Utilisation de CRISPR-Cas9 pour éradiquer les vecteurs du paludisme

Thème : reproduction, parasite, génie génétique

Faire des manipulations génétiques sur les animaux en dehors de la recherche fondamentale est souvent mal vu (cas du saumon transgénique par exemple) mais il est un cas où c'est plutôt bien accepté par l'opinion : l'éradication des espèces vecteurs de pathogènes tels que les moustiques du genre Anopheles qui sont des vecteurs du parasite unicellulaire Plasmodium qui cause le paludisme (700.000 morts par an).

Divers stratégies avaient déjà été testées (voir ici par exemple) mais elle s'étaient avérées peu concluantes sur le terrain. Des chercheurs de l'Imperial College de Londres ont utilisé la technique CRISPR-Cas9 pour muter une partie du doublesex chez Anopheles gambiae. Ce gène est important pour la différenciation des organes sexuels et des caractères sexuels secondaires. L'ARNm de doublesex présente la particularité de subir un épissage alternatif différent selon le sexe de l'insecte. Seules les femelles conservent l'exon 5 et cet exon est indispensable au développement de leurs organes génitaux, à la production des œufs mais aussi à la différenciation des pièces buccales en stylets qui lui permettent de transpercer la peau humaine et de sucer du sang. 

 
Représentation schématique de pré-ARNm théoriques de doublesex avant épissage final de tous les introns, chez le mâle et la femelle d'Anopheles gambiae. L'exon 5 n'est conservé que chez la femelle. Cet exon contient un codon STOP ce qui limite la longueur de la protéine (la séquence codante est en noir). Chez le mâle, en absence de cet exon 5 la partie C-terminale de la protéine est plus longue.

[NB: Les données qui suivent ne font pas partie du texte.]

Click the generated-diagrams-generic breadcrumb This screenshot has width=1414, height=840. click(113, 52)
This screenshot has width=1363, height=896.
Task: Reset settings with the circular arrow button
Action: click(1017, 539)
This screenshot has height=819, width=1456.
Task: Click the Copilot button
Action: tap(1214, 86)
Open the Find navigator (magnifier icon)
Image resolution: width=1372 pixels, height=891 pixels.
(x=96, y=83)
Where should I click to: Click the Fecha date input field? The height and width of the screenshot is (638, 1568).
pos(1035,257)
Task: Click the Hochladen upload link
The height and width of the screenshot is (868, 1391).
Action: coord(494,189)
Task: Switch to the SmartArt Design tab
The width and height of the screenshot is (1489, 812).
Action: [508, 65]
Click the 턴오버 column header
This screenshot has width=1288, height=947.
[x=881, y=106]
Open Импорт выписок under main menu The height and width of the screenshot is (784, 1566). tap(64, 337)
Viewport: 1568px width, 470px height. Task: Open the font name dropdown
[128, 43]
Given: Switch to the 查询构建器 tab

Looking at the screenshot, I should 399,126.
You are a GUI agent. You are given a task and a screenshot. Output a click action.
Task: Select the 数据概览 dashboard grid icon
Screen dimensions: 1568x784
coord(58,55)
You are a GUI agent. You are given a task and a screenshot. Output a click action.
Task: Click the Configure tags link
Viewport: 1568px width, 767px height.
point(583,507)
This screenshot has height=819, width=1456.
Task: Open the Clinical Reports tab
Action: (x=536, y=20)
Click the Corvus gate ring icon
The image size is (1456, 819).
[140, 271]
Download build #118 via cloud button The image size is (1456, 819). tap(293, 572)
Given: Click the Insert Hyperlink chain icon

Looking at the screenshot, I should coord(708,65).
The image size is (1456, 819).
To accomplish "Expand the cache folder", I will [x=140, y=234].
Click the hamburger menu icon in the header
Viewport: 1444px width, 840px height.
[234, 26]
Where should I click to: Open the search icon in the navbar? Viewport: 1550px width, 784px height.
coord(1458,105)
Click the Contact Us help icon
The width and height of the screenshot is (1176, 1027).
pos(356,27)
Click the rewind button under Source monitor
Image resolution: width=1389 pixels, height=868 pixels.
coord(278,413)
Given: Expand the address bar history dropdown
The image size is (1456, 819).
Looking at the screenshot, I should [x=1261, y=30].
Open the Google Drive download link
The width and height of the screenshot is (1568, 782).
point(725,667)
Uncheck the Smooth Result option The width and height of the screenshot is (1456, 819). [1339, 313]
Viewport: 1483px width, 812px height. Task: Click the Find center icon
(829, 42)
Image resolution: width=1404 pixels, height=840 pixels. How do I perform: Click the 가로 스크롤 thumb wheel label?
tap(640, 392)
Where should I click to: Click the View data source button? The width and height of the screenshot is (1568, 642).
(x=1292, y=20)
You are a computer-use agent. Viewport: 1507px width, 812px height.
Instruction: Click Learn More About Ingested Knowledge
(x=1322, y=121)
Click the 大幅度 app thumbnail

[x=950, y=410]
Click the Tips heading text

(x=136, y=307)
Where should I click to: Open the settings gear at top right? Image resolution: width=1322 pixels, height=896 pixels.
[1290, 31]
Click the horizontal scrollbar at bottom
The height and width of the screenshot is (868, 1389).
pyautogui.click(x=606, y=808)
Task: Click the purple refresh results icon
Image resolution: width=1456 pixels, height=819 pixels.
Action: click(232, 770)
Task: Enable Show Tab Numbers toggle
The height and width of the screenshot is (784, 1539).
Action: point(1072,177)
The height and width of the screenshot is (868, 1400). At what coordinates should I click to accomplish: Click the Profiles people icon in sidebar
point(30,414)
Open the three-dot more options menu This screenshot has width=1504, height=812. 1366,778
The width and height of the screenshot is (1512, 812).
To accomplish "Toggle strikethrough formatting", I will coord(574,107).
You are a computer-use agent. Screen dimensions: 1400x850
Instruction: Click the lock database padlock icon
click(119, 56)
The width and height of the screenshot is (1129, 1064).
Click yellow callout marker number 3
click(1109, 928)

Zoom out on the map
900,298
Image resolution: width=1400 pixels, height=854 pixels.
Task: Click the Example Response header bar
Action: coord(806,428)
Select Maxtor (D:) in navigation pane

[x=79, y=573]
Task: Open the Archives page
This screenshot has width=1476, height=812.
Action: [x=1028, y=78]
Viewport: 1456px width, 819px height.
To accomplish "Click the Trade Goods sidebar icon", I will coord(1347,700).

Les chercheurs ont donc muté par CRSIP/Cas9 les séquences qui permettent le maintien de cet exon 5. Les femelles homozygotes pour la mutation ne sont plus capables de piquer les humains et ne sont plus capables de produire des œufs. Les mâles, par contre, ne sont pas affectés et peuvent donc propager la mutation dans la population. 

 
On observe la production de larves lors de la reproduction de mâles ou de femelles mutées hétérozygotes (dsxF+/-) ou homozygotes (dsxF-/-) avec des moustiques sauvages. On voit que la femelle homozygote ne donne pas de descendance (source : https://www.nature.com/articles/nbt.4245 )



Des expériences en cage ont montré qu'en 8 à 12 générations, la population de moustique s'effondre car il n'y a plus de femelles fertiles.



Les précédentes stratégies avaient échoué car des gènes de résistance étaient apparues ou les constructions qui avaient été introduites dans les génomes avaient été perdues. Ici, le gène doublesex est tellement fondamental qu'il est peut probable que des compensations apparaissent. Des essais à plus grande échelle sont prévus bientôt. Et cette stratégie pourrait s'appliquer à d'autres insectes nuisibles car l'importance du gène doublesex est largement répandue chez les Hexapodes.